RECORDS SHOWN section start

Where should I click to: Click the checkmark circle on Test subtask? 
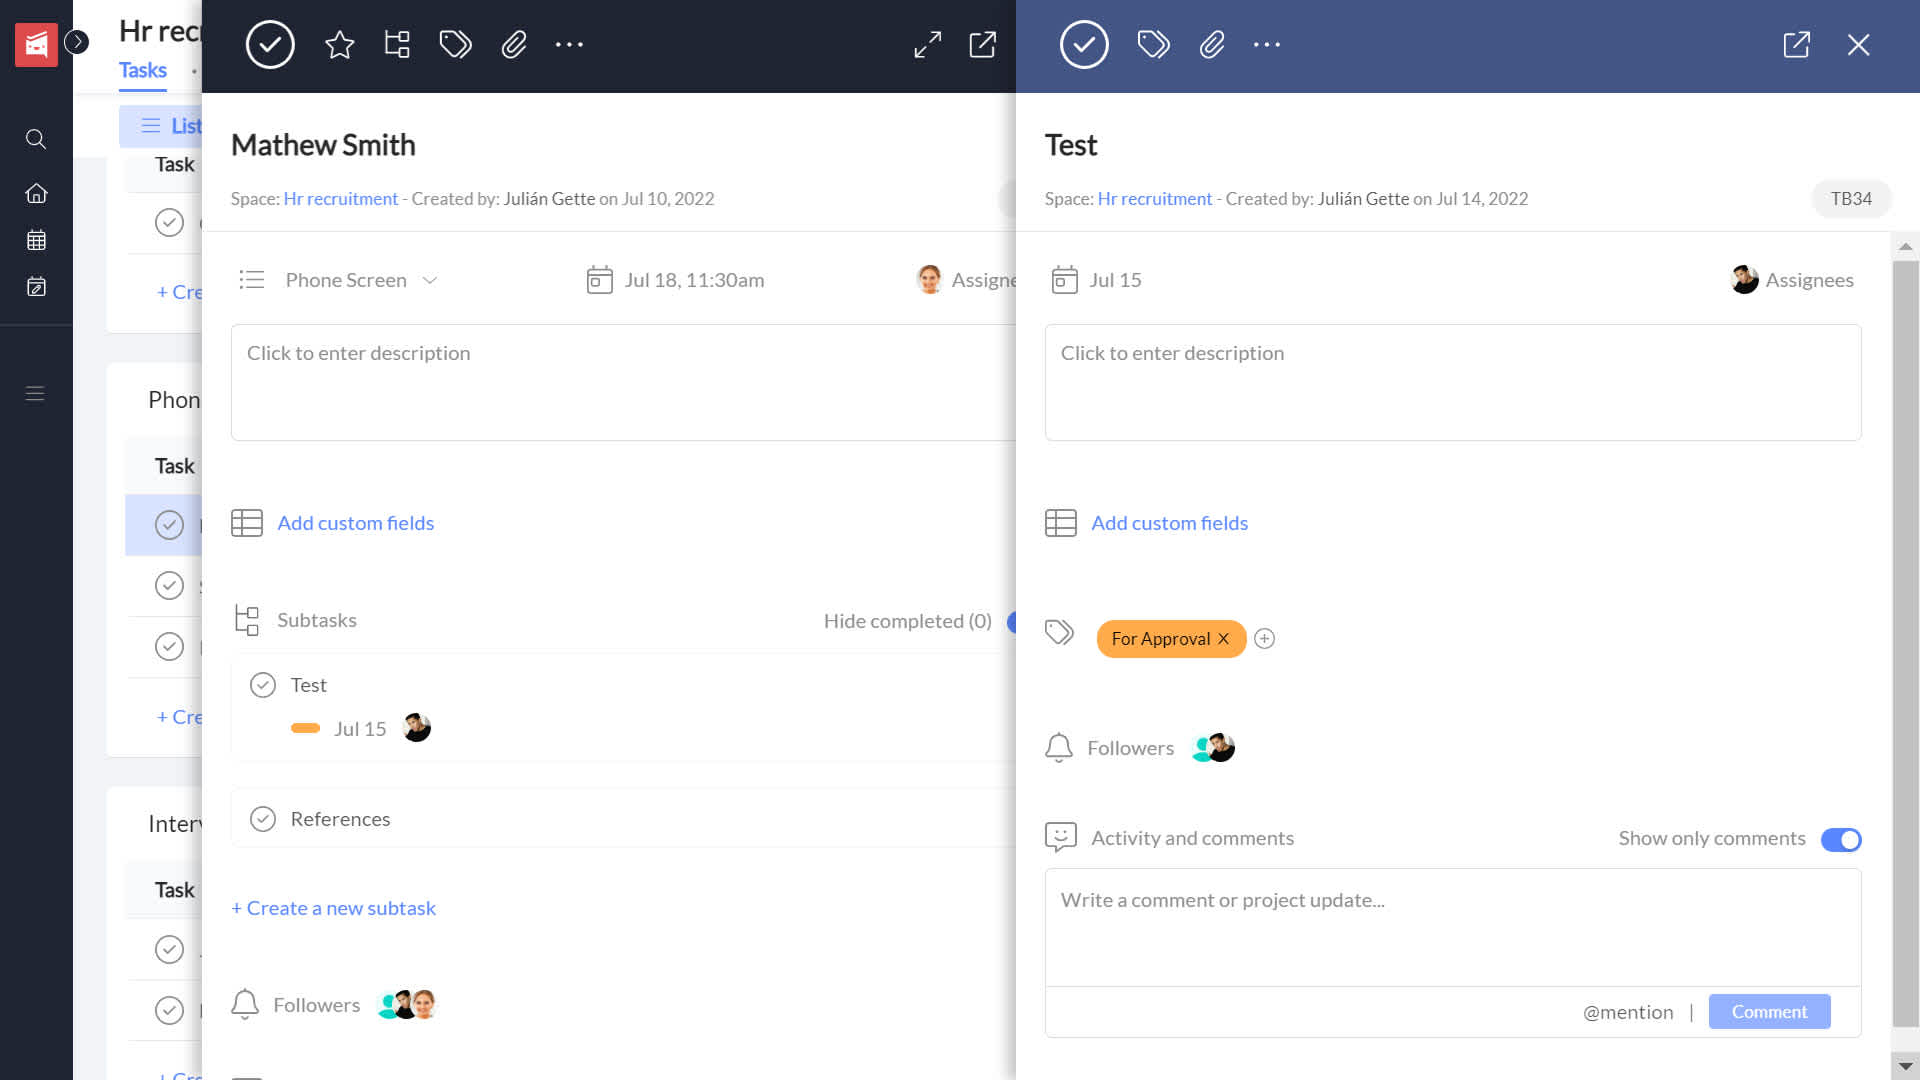(261, 684)
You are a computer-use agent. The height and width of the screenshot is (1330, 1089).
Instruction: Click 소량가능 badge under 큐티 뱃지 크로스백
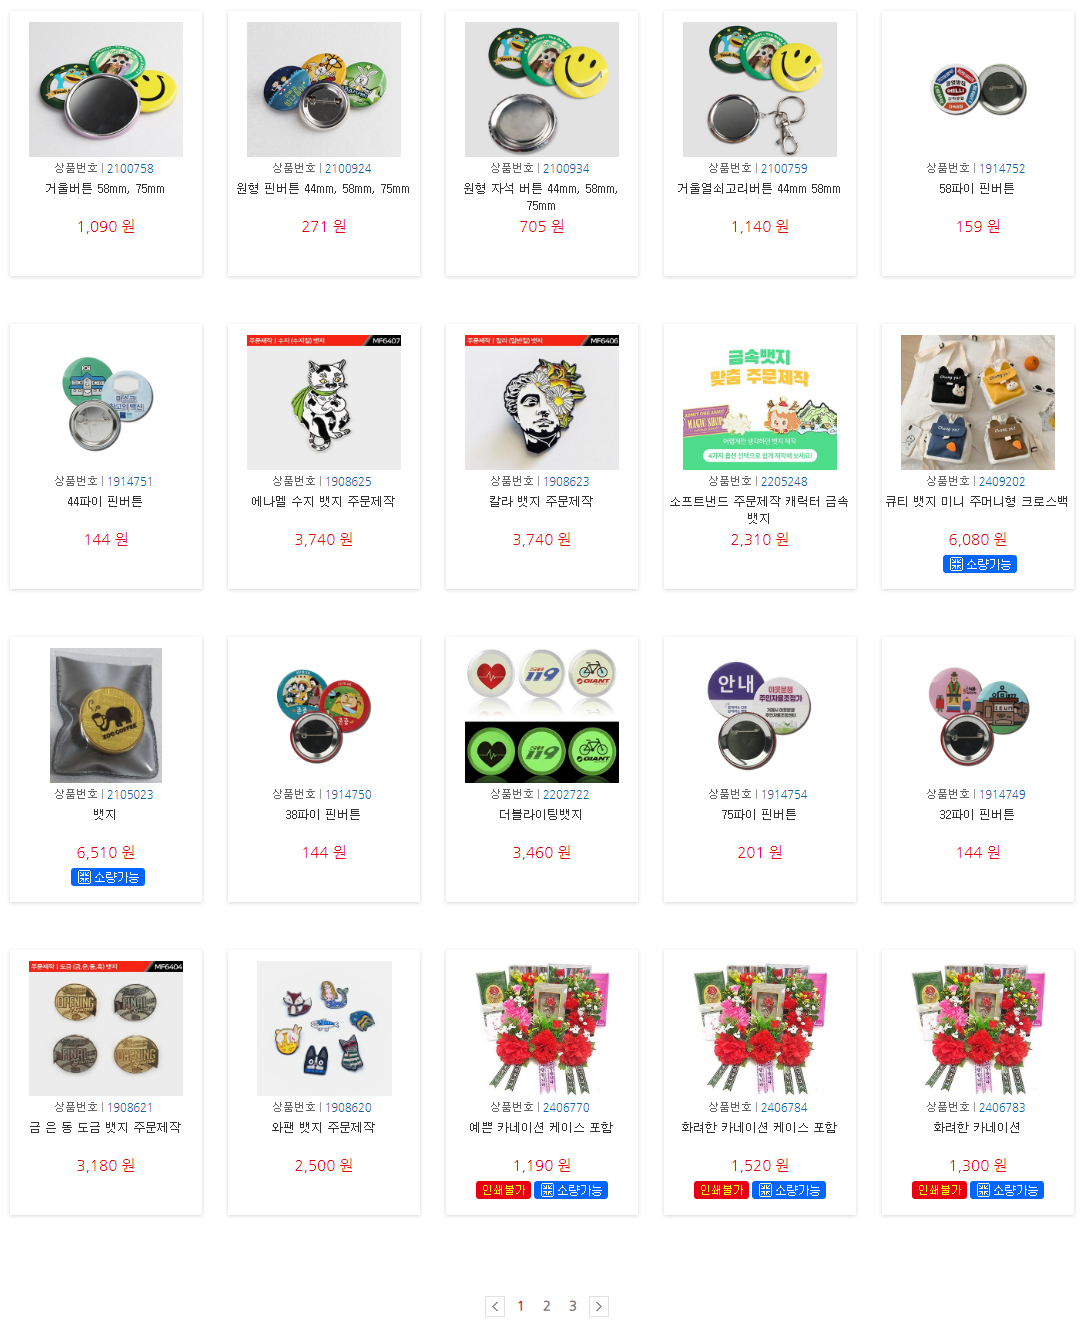point(979,564)
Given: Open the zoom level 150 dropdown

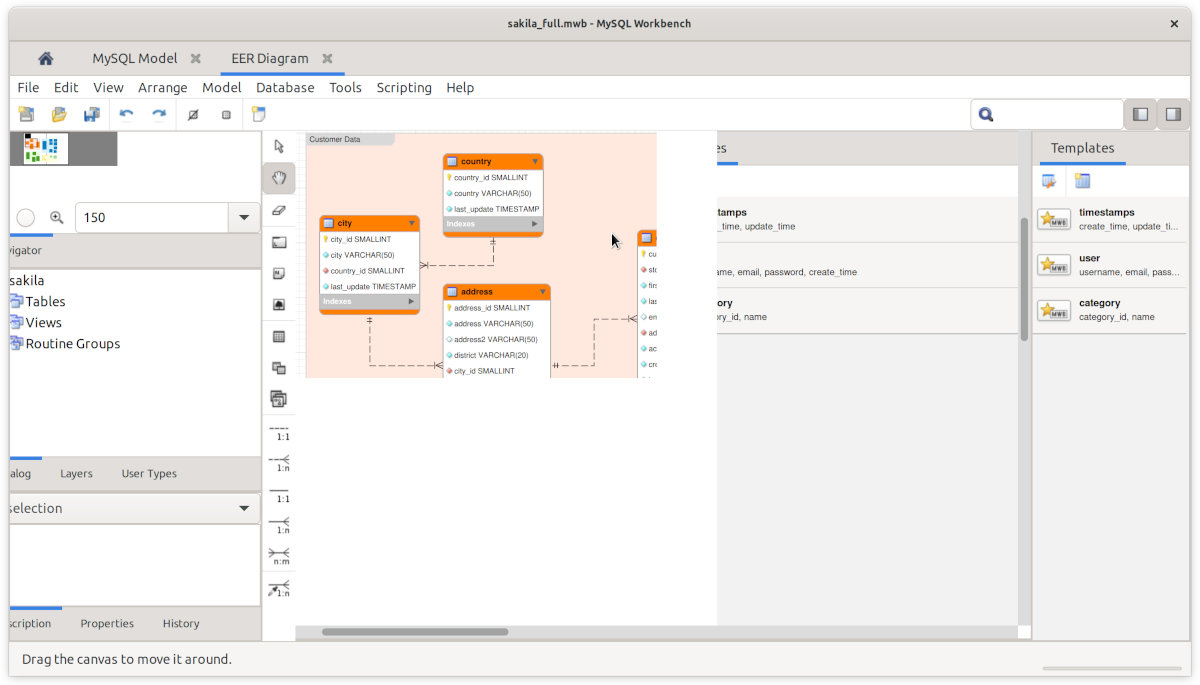Looking at the screenshot, I should click(244, 218).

RECORDS SHOWN section end

▸ **EXERCISE PROMPT**
Without reproducing any picture, repeat exactly the lines from the one containing "Instruction: Click 소량가능" through the last line of the material above, both ends included.

▸ **ANSWER TO THIS PROBLEM**
Instruction: Click 소량가능 badge under 큐티 뱃지 크로스백
point(979,564)
Given: Open the zoom level 150 dropdown

Looking at the screenshot, I should click(244, 218).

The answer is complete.